Het verenigingsleven wordt gefaciliteerd door het gemeentelijk subsidie- en accommodatiebeleid. Ons uitgangspunt is dat er geen verenigingen 'omvallen' als gevolg van de coronapandemie. Er is echter geen sprake van een onbegrensd budget, dus we kunnen niet alles subsidiëren. Er zullen keuzes gemaakt moeten worden. Daarom doen we ook een beroep op de creativiteit en veerkracht van de samenleving om activiteiten mogelijk te maken. Daarnaast streven wij ernaar om, net als andere jaren, de pluriformiteit aan activiteiten te vergroten, waarbij we de activiteit subsidiëren en niet de vereniging of organisatie zelf. Het maakt met andere woorden niet uit wie de activiteit organiseert, als de activiteit maar wordt georganiseerd.

Instandhouding van activiteiten impliceert ook de aanwezigheid van voldoende vrijwilligers. In onze gemeenten zijn veel vrijwilligers actief, desalniettemin constateren we dat de behoefte van vrijwilligers verandert. In lijn met de landelijke trend zien we steeds minder vrijwilligers die zich minder intensief en gedurende lange tijd willen verbinden aan en inzetten voor een vereniging. Het vermindering van het collectieve verantwoordelijkheidsgevoel en de voorkeur voor afgebakende taken (in plaats van structureel en langdurig vrijwilligerswerk) ligt hieraan ten grondslag.
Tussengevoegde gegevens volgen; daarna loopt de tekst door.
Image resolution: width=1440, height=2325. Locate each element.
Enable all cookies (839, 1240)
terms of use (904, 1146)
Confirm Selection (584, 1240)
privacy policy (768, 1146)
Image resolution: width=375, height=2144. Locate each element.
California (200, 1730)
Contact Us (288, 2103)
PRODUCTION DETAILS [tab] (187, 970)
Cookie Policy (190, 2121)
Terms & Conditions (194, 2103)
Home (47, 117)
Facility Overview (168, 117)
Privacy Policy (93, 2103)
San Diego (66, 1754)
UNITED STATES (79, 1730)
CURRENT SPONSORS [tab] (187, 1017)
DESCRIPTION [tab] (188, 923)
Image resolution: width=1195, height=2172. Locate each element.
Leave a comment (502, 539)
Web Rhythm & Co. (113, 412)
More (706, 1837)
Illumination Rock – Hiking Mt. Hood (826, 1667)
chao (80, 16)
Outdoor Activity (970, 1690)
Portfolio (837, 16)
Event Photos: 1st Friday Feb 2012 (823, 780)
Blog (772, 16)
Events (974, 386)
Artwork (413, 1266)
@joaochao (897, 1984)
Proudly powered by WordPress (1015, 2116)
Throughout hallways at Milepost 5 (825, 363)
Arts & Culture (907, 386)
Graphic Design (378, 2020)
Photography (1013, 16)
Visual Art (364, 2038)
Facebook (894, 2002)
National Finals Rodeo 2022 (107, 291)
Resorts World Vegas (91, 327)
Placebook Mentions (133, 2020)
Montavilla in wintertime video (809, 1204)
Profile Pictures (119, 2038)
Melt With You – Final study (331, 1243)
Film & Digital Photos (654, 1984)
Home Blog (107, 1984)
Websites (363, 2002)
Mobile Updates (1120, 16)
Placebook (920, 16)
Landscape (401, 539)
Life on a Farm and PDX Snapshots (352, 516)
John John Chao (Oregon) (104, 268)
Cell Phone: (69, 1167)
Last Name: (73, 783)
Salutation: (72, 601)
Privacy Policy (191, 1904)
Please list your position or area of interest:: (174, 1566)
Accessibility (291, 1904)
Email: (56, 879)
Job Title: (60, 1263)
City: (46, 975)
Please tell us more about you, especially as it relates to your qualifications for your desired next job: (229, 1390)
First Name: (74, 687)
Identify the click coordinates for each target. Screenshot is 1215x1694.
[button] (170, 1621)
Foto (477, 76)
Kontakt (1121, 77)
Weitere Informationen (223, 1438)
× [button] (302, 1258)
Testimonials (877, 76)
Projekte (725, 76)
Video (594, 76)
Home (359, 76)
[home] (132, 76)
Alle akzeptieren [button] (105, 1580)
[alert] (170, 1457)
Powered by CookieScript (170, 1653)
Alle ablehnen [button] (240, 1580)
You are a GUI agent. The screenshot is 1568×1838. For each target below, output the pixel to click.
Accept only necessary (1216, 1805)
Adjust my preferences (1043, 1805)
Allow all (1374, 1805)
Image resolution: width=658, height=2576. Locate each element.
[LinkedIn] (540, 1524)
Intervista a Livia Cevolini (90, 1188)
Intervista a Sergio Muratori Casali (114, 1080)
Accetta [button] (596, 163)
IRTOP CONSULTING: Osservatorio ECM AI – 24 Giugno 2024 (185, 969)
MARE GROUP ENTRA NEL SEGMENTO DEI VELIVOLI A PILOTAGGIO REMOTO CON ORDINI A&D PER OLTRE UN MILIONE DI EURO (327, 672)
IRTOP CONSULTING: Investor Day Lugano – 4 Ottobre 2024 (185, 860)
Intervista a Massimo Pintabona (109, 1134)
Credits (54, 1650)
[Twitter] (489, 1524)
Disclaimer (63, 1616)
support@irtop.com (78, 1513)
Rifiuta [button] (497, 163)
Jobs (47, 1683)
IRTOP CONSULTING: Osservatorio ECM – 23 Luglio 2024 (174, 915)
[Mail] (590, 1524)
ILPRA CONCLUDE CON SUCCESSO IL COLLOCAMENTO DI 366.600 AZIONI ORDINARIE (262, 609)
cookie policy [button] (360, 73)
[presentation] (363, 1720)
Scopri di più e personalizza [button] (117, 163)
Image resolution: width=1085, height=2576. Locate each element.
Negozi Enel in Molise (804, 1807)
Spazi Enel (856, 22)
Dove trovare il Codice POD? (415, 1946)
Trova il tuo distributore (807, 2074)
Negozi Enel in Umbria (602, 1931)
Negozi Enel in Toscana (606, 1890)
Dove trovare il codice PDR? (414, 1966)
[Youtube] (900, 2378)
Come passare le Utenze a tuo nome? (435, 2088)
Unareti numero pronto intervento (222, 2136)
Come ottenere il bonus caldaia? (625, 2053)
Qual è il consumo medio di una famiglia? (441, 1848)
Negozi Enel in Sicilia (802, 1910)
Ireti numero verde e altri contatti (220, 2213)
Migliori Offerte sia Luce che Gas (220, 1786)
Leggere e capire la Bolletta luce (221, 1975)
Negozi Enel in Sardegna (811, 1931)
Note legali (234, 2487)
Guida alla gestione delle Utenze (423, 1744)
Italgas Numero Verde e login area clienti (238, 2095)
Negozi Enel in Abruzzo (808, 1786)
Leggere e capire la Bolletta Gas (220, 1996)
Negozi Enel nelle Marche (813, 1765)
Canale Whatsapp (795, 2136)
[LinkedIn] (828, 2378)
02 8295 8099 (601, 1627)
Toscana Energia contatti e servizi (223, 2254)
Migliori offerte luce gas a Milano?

Wij maken ons daar zorgen over. In het coalitieakkoord wordt deze zorg gedeeld. De acties die ertoe moeten leiden dat het vrijwilligerswerk een nieuwe impuls krijgt, zijn beschreven in de Nota vrijwilligersbeleid die is vastgesteld in 2020. Vanwege de coronapandemie hebben we hier helaas beperkt uitvoering aan kunnen geven. Zodra de mogelijkheden het toelaten zullen we hier intensiever mee aan de slag gaan.